Trop de paperasse outre-Rhin
En Allemagne également, les médecins ont battu le pavé début octobre. Ils étaient quelque 10 000 à manifester dans les rues, notamment à Berlin, devant le ministère de la Santé, où ils ont lancé leurs blouses blanches pour protester contre la baisse de leur pouvoir d’achat liée à l’inflation et la surcharge administrative chronophage. Les libéraux estiment ainsi consacrer jusqu'à 60 jours par an au « paperwork » plutôt qu’aux soins… Là aussi, les médecins ont provoqué quatre jours consécutifs sans soins primaires.
« Notre plus grand problème reste la démographie médicale, que nous ne pouvons pas augmenter car il n’y a plus assez de place à l’université, confie le Dr Christoph Garbe, médecin généraliste à Hamelin. Alors, nous faisons venir des docteurs étrangers. » En Allemagne aussi, on avance comme solution le renfort d'infirmiers spécialisés et, comme en France, tous les médecins ne sont pas prêts à ces délégations. L'omnipraticien installé depuis 27 ans regrette aussi les difficultés majeures d’accès à ses confrères spécialistes. « Une prime pour la prise en charge de nouveaux patients a été supprimée par le ministère de la Santé, remplacée par une moindre prime pour les médecins "adressés" par les généralistes », explique-t-il. « Avec ces manifestations, nous voulions que nos revendications soient entendues par les politiques et qu’ils ne nous laissent pas seuls. » La réaction du ministre de la Santé ? « L’argent ne résout pas tout ».

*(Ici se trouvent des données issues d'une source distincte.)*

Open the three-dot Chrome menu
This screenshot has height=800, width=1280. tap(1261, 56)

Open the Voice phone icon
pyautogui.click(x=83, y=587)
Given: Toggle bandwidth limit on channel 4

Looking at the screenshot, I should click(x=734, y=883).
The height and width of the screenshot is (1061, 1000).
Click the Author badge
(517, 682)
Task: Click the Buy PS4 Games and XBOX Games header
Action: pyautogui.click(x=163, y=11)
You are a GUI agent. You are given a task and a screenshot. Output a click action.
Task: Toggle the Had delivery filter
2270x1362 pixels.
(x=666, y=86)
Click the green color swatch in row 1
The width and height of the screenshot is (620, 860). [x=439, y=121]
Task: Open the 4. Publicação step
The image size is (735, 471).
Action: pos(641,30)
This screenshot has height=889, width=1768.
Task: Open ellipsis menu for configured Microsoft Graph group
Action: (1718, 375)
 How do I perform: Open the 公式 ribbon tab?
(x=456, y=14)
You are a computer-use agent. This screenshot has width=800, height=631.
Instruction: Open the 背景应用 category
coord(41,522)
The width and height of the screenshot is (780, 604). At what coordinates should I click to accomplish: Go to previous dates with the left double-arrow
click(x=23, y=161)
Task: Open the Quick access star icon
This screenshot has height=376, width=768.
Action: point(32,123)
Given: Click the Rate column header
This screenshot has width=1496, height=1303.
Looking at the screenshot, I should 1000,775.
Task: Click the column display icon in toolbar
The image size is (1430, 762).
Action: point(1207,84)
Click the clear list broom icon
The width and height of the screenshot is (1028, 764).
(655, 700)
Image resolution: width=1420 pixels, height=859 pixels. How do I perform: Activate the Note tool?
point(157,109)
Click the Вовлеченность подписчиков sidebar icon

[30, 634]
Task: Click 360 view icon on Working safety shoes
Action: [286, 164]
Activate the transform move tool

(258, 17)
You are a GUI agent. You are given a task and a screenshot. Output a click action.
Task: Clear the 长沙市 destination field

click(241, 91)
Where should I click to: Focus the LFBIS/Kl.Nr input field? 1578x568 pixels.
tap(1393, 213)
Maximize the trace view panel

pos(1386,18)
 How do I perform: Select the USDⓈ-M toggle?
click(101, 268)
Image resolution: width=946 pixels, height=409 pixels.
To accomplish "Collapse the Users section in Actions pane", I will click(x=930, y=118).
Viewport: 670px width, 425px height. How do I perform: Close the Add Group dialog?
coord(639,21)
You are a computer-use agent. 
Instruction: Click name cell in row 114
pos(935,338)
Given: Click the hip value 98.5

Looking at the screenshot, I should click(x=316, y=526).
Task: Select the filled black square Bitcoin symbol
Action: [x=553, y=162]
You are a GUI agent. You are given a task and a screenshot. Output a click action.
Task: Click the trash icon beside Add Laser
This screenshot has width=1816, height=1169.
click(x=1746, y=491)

Sus aux heures sup' au Portugal
Au sud de l’Europe, la profession est aussi en surchauffe, comme le raconte le Dr Tiago Villanueva, généraliste au Portugal et président de l’Union européenne des médecins omnipraticiens (UEMO). « Les manifestations lusitaniennes sont le résultat de l’échec des négociations entre les syndicats et le ministère. Les praticiens hospitaliers comme les libéraux ainsi que les internes sont concernés ! » Les généralistes salariés dans les établissements font la grève des gardes depuis fin juin et leur mobilisation vient d’être prolongée jusqu’en novembre. En cause, la non-revalorisation de leurs émoluments. Le gouvernement a « unilatéralement fait passer une loi qui n’augmente que très peu les paies des médecins hospitaliers mais allonge la limite de leurs heures supplémentaires de 150 à 250 par an », précise le Dr Villanueva. Un mouvement spontané de praticiens refusant cette loi s’est créé, alors que des services entiers ferment dans les hôpitaux.
Pour les omnipraticiens libéraux, de légères augmentations sont passées mais au prix d'« un système très complexe d’incitations et de rémunération à la performance. Par exemple, si des économies sur les tests ou les prescriptions étaient réalisées », se désole le Dr Villanueva, qui ne cache pas son amertume. « Le Portugal illustre à quel point les médecins ne sont ni valorisés, ni écoutés ni assez impliqués dans la nécessaire réforme du système de santé. » Cette phrase, nombre de ses confrères continentaux auraient pu la prononcer.